Most of us remember the encouragement we were given through the tax system to steer us away from petrol engines to diesel. From next tax year we will be encouraged to change to electric or low emission cars. As outlined below, the sizeable tax saving, which will be available, should make you at least consider switching to “cleaner” cars.

What are the current rates of Benefit in Kind (BIK) for company cars?

Petrol and RDE2 compliant diesel cars:

  • Start at 19% of the list price when new.
  • Increase to 37% in 1% increments as CO2/km increases.
  • Non RDE2 compliant diesels suffer a further 4% additional charge.

Electric and hybrid cars:

  • Are treated more generously, but still suffer a charge between 13% and 16% of the list price when new.

What are the Rates for 2020/21 to 2022/23 inclusive?

From 6 April 2020, two benefit scale tables are being introduced, which in most bands distinguish between cars registered before or on/after 6/4/20, as follows:

  • 0% on all fully electric cars, and
  • 0% for new cars emitting up to 50 grams CO2/km with at least 130 miles electric only range

That is worth repeating, in 2020/21 0% on electric cars whether registered before or after 6 April 2020 AND on the lowest band on new hybrids from that date!

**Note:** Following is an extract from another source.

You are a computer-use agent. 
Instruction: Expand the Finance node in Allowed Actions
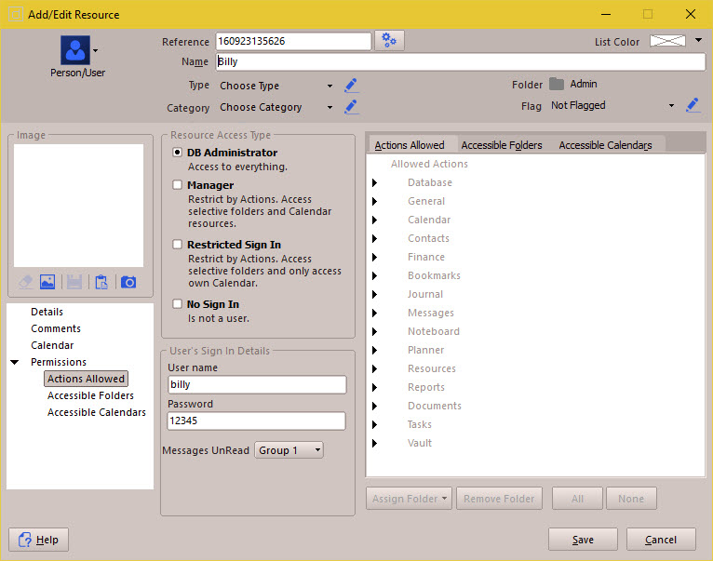[x=375, y=257]
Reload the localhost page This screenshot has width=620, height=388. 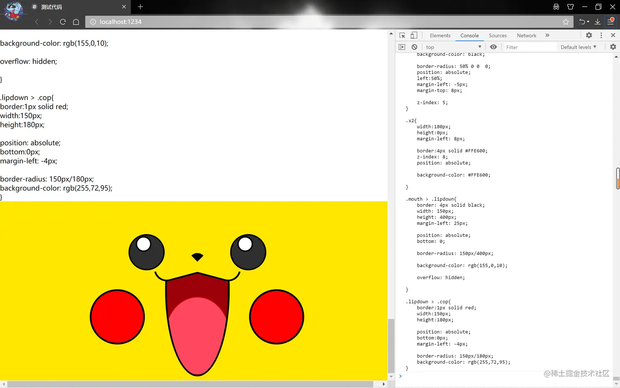[x=63, y=22]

That is only scheduled to last a year, but the two subsequent tax years will still be very enticing. The rate for fully electric cars, whether registered pre or post 6/4/20, increases:

  • to 1% in 2021/22, and
  • to 2% in 2022/23.

The rates for cars emitting up to 50 grams CO2/km with at least 130 miles electric only range will differ depending on whether registered before or on/after 6/4/20, as follows:

Registered before 6/4/20:

  • 2020/21 – 2%
  • 2021/22 – 2%
  • 2022/23 – 2%

Registered on/after 6/4/20 will match the rates for fully electric cars at:

  • 2020/21 – 0%
  • 2021/22 – 1%
  • 2022/23 – 2%

Considerably reduced rate bands are also being introduced for new hybrids below 50 grams CO2/km with more limited electric-only range, so they too will be worth considering post 6 April 2020.

Any of these new rates would mean a significant reduction in your company car tax bill. Do the sums yourself, apply 0%, 1% or 2% instead of your current % to the list price when new, multiply that by your marginal tax rate, and you will see a considerable amount extra flowing into the family coffers.

Alternatively, you may consider this gives opportunity for additional company cars, where you are taxed at a low rate but also providing a safe car for a family member that won’t (some Tesla’s aside) allow silly speeds and rates of acceleration? That may appeal for your young ones newly embarking on their driving experiences.

There’s more:

  • Nil and low emission cars (< 50g CO2/km) attract first year capital allowances.
  • As the BIK tax charge comes down, so would the Company NIC Class 1A liability reduce (13.8% of the lower BIK charge).

Other considerations

  • We were once encouraged to buy diesel – will the benefits to buy electric be retracted in the future? Seems unlikely.
  • Do electric and low emission cars have sufficient range for you with the existing infrastructure? Both will improve over time.
  • These tax advantages are not yet widely appreciated, but when they are, demand for electric and low emission cars is likely to increase as “gas guzzlers” are traded in. And, latent demand for hybrids is being built up as many manufactures will not see you one before 1 January to help their EU reporting under the new “CAFE” rules being introduced.
  • There are Government grants up to £3,500 for the purchase of such no and low emission vehicles; find out more here:

Employees charging their own electric cars?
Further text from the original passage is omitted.